Mixter thinks it's a key to the Fitzgerald's demise. With Burgner's testimony, "there is a clear indication (McSorley) knew there was an issue, but he still pushed through five gale-force winds in that season, one on Lake Huron and the rest on Superior," Mixter said. "So each time that keel was getting loose."
Cooper, the captain aboard the Anderson on the same Nov. 10, only miles away from the Fitzgerald, recalled seas of "25 to 35 feet" that evening on eastern Lake Superior.
"Sometime before 7 p.m. we took two of the largest seas of the trip," Cooper recounted in his handwritten retelling of that night. "The first one flooded our boat deck. It had enough force to come down on the starboard lifeboat, pushing it into the saddles with a force strong enough to damage the bottom of the lifeboat ... the second large sea put green water on our bridge deck! This is about 35 feet above the waterline!
"Did these two large seas reach the Fitzgerald at 7:10 p.m.?"
The Fitzgerald had already reported a fence rail down, vents damaged and a starboard list, with two pumps activated — signs the ship was already taking on water. The ship was riding lower above the waterline. The large waves might have meant its death knell.
"It collapsed Hatches 1 and 5, and the ship couldn't recover," Mixter speculated. "It broke its back on the surface. It dove underneath the water, and the stern section ripped off and flipped upside-down."
That more or less coincides with the conclusions of the 2012 analysis by Kery and Fisher: a cascading disaster of two smashed vents, flooding ballast tanks, the Fitzgerald's forward house flooding, the forward two hatch covers blown in, allowing yet more water to rush in and weigh down the ship, and a hull girder failure.

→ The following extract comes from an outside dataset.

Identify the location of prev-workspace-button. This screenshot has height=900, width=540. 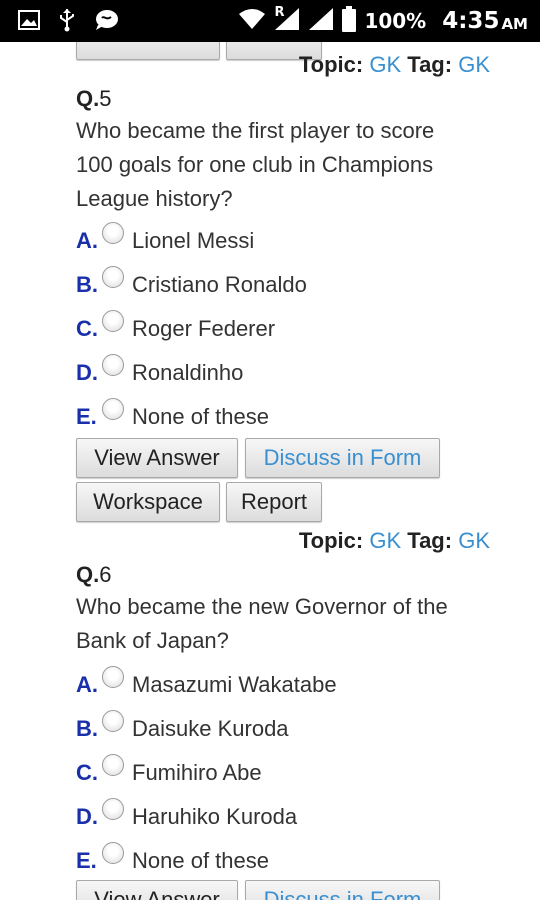
(148, 51).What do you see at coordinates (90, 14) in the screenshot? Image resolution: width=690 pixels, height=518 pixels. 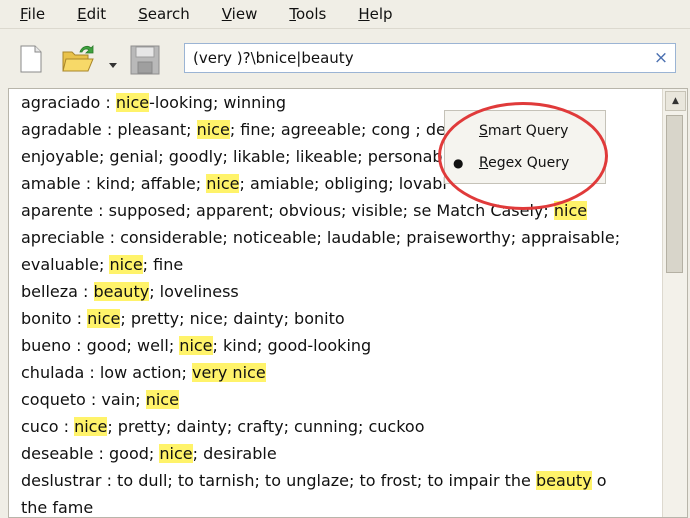 I see `menu-edit: Edit` at bounding box center [90, 14].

Mixter believes what exactly caused the Edmund Fitzgerald to sink on the night of Nov. 10, 1975, leaving its crew of 29 dead, is possible to know. But it would take more dives and further research on the ship's remains on the Lake Superior bottom to understand. It's time to overcome reservations about it, he said.
"There are so many questions that could be solved with a quick sonar scan with the newest technology we have," Mixter said. "Many of the voices that were so vocally opposed to us (shipwreck divers) have faded since they have passed away.